■ **Tasks to carry out**
- 1) According to the news excerpt on SIU funding, how large was the proposed funding shift from Carbondale to Edwardsville that the SIU Board of Trustees rejected in April?
- 2) Write the next part of the news excerpt on SIU funding, picking up after its final sentence.

Start of Extract to read

Dunn said that he acknowledges that is no written policy directive designating a Carbondale/Edwardsville 60/40 split, but have indicated that it has been an aspirational goal.

“The point of the matter is that if you look at the historical funding allocation between the two campuses – which when comparing SIU Carbondale and the School of Medicine to SIUE, is actually 70 to 30 percent,” Dunn said in a written statement sent out Thursday afternoon.

The emails were sent before the SIU Board of Trustees rejected the proposed $5.125 million shift in funding from Carbondale to Edwardsville in April.


In emails and meeting notes, Dunn put SIU Edwardsville officials in charge to come up with a justification for a manufactured dollar amount all while SIU Board of Trustees Chair Amy Sholar was in on the plan, Chwalisz wrote.

Dunn put forth the opinion that the transfer shouldn’t be so large as to be easily rejected yet so little as to have no meaning, according to Chwalisz.

“Ultimately, he suggested a number around $5 million,” according to the notes obtained by Chwalisz.  

Dunn also went on to later state that Sholar was in favor of proceeding as a first phase of shifting funds, that it was important to move before the board vote may shift unfavorably for SIUE, according to the notes obtained by Chwalisz.

Following the April 12 SIU Board of Trustees meeting, SIUE Chancellor Randy Pembrook sent a university-wide email expressing his frustration with the board and the Carbondale campus.

End of Extract to read
Start of Records shown

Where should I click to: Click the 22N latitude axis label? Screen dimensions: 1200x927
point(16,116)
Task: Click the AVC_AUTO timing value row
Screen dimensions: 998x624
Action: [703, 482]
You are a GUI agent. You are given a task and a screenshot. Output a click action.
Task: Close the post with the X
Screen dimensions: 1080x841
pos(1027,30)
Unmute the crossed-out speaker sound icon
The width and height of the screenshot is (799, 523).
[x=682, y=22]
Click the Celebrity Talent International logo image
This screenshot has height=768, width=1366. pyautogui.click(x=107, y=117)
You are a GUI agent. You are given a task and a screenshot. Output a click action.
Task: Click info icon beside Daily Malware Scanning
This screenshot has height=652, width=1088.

End of Records shown

■ **Results for the exercise**
- 1) $5.125 million

- 2)
“The time has come for SIUE to capitalize upon its strengths and potential to create a new era, something that has been recognized by our legislators,” Pembrook said in the email.

Pembrook later states that Rep. Jay Hoffman, who represents SIUE’s district, would be presenting legislation that would create separate trustee boards for the Carbondale and Edwardsville campus, according to Pembroke’s email, which was obtained by the Daily Egyptian.

Illinois House Bill 5861 calls for the abolishment of the current SIU Board of Trustees and calls for separate boards to be created for the Edwardsville campus and the Carbondale campus.

The bill would also realign the affiliation of the medical school, traditionally affiliated with the Carbondale campus, to the Edwardsville campus.

During the March 11 Board of Trustees working day, several board members expressed their concern about the $5.125 million shift.

“We have not had any discussions about this,” Joel Sambursky, board secretary, said during the meeting. “We haven’t analyzed it, we haven’t reviewed it.”

The proposed funding shift was first brought to the board on March 9 and was added to the Board of Trustees’ April 12 meeting agenda on the week of March 19.

SIUC Chancellor Carlo Montemagno said at the board meeting he was told about the proposal on March 21.

In an email to Pembrook, Winter and Stucky, Dunn stated that he had not briefed Montemagno on what was going to happen.

I have yet to get Carlo briefed on what will be happening…I will be walking him through it all by Friday, before the agenda comes out, but heads’ up that I won’t be going there with our CEO call tomorrow,” according to an email obtained by Chwalisz.

Chwalisz said that Montemagno was never briefed on the reallocation proposal, becoming aware of it with the general public when the April Board of Trustees agenda was posted online on March 30.

Chwalisz stepped down as president of the Faculty Senate in March, saying that her support for the chancellor’s plan to reorganize the campus had become a distraction to her duties. She did not return calls and emails from the Daily Egyptian seeking comment Thursday.

Montemagno said he was disappointed by the statements.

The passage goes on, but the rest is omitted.